Dr. Degrafeuse: Some people look at your life style, the houses in Vail and Florida, the expensive cars, and they wonder how a college president can be so well compensated. What do you say the critics?

Dr. Cotton: I’m reminded of a wonderful question: what is a crown to the clouds? Meaning, you have everything in this world to be successful. You don’t needs watches, or jewelry, or fancy clothes. You don’t need frivolous affirmations. Everything beneath the sun is yours to use. Again, what is a crown to the clouds?

Dr. Degrafeuse: What a great question. What is a crown to a cloud? Much has been made about the decline of the Humanities in American colleges. Your thoughts?

Dr. Cotton: We are all humans. And we all have Humanity. I don’t see less Humanity at Willard College. What about Terwilliger College?

Dr. Degrafeuse: Gosh, people seem great on our campus. It bothers me that the folks in History or English seem to claim all the Humanities. That seems, well, wrong. Henry, how do you set priorities?

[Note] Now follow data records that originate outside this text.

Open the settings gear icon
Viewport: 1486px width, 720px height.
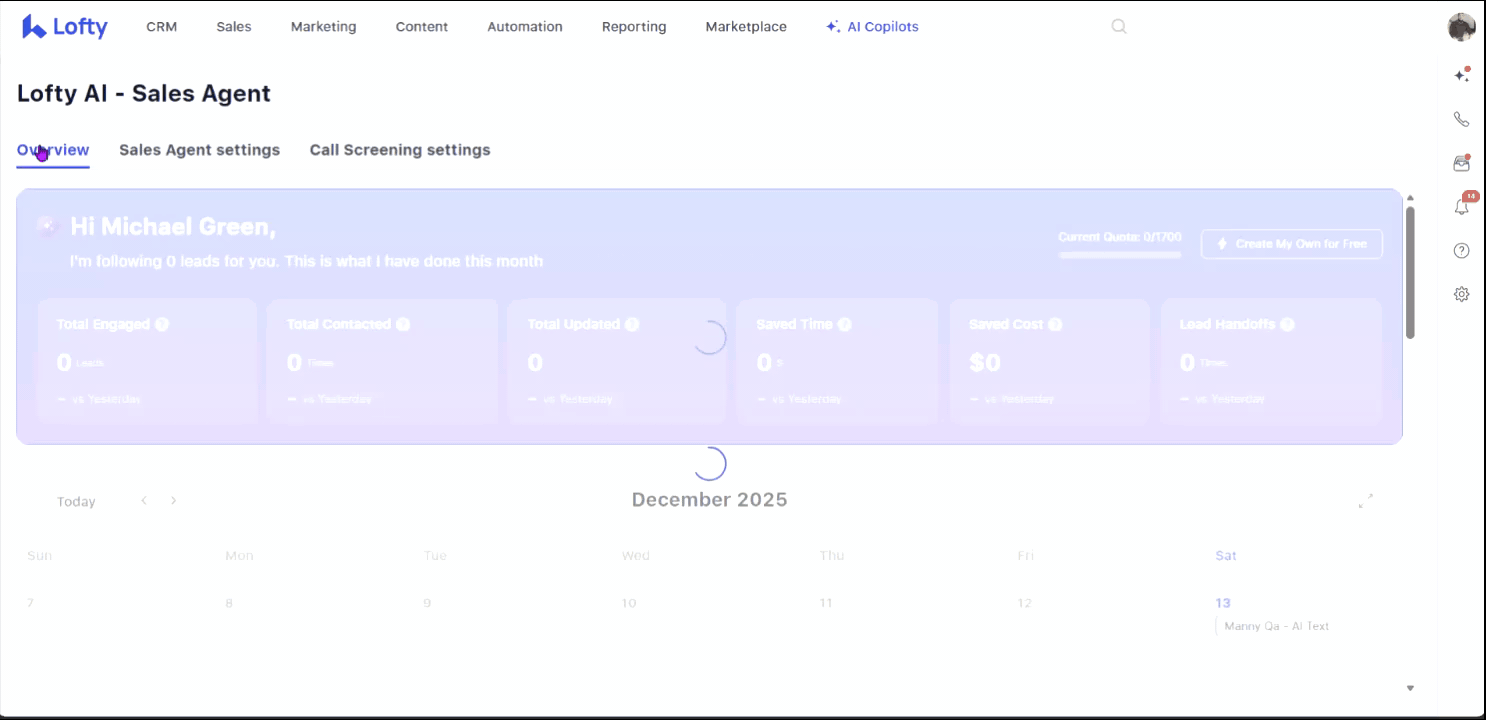coord(1461,294)
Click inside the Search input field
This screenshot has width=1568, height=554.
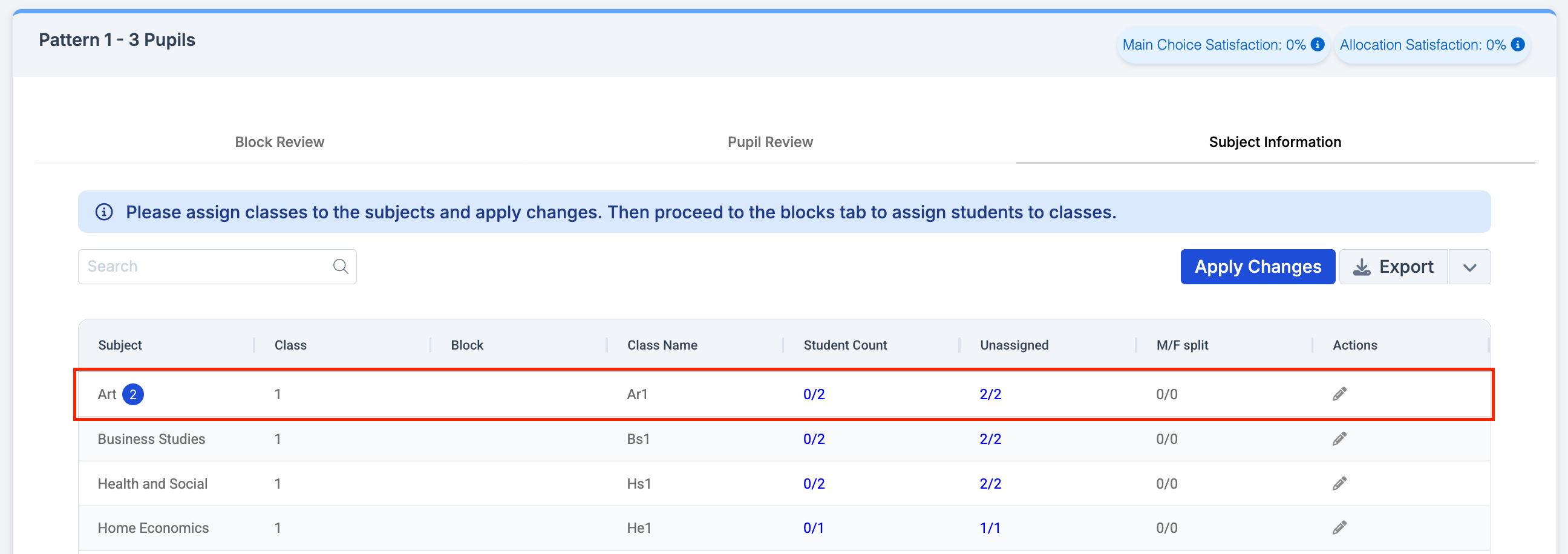207,267
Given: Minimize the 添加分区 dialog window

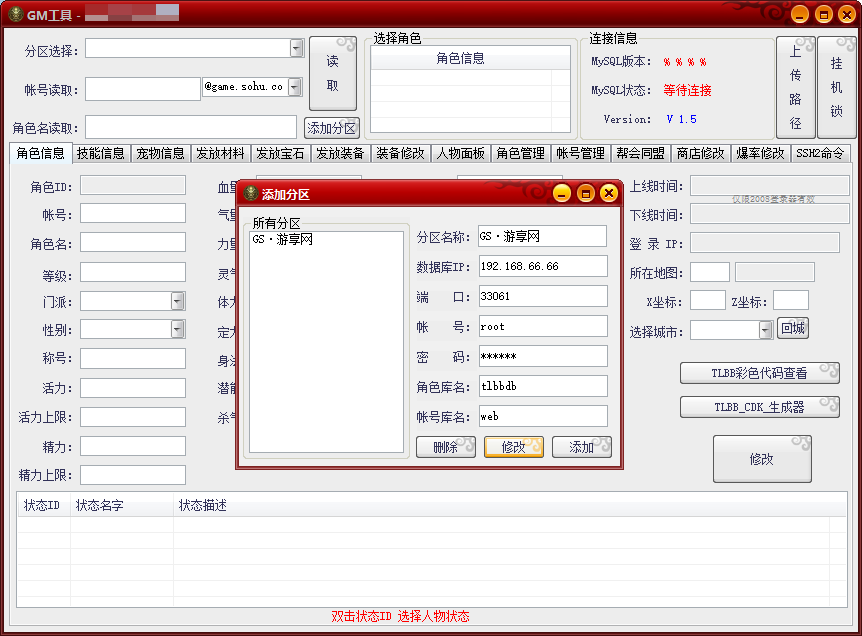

Dr. Cotton: I start by setting boundaries. Boundaries first. Then Priorities. And my first priority for Willard College is to lead authentically. My authenticity is where it all starts. And if someone questions by authenticity, we have a problem. A crisis. If you can’t trust me, trust me blindly, what are we even doing? That is what I tell my team. Every. Day.

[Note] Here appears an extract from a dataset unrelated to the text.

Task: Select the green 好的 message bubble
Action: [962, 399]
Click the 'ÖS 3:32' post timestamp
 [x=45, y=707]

Harry “Jellyroll” Jenkins is No Long Employed by Willard College and We Wish Him Well in Whatever Future Endeavors He Undertakes

Willard College announces that Harry “Jellyroll” Jenkins has separated from employment after 19 years of loyal, selfless, and often legally perilous service. “Jellyroll” served in many key roles at the college, including adjunct professor of poetry, a public safety officer, defensive assistant coach to the football team, towel boy for the wrestling team, and most recently, as President Cotton’s personal security director. It was in that last position that “Jellyroll” performed a number of tasks that were mission critical to keeping our president, his family, and entourage, safe from a number of physical and financial threats. “Jellyroll” resolved a number issues, including several threats of extortion and lawsuits, for which President Cotton is grateful!

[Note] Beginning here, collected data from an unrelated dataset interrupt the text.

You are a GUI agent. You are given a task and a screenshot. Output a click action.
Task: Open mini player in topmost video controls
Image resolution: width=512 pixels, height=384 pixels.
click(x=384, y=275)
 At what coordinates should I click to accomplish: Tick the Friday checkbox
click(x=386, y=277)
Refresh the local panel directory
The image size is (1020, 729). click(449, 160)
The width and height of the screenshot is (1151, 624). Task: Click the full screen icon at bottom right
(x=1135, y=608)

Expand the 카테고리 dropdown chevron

Good luck “Jellyroll.” We remain in your hearts as you head out, silently, into your next role.

Provost Lying

America’s First SEVEN YEAR COLLEGE

Dear Wider Willard World,

After a late Sunday night meeting , the Board of Trustees made a monumental decision. Henceforth, Willard College will be America’s, and perhaps the world’s, first SEVEN YEAR COLLEGE. Thanks to our unique blend of micro-crediting systems, a unique on campus experience, the elimination of formal majors and departments, and a unique financial model, Willard College is ready to take the plunge into what will undoubtedly be the future of higher education.

More soon, President Cotton and Provost Lying

Human Resources VP Inga Hoots Announces the new Faculty Lounge

Dear Willard Faculty and Staff,

As we move into 2024, I wanted to share some exciting new developments from Human Resources.

The new Faculty and Staff Lounge is now open. The lounge features comfortable seating and ample space for formal or informal gatherings. Because of the lounge’s unique design features, smoking and consumption of alcohol will be allowed.

We are still working on restoring the dental insurance.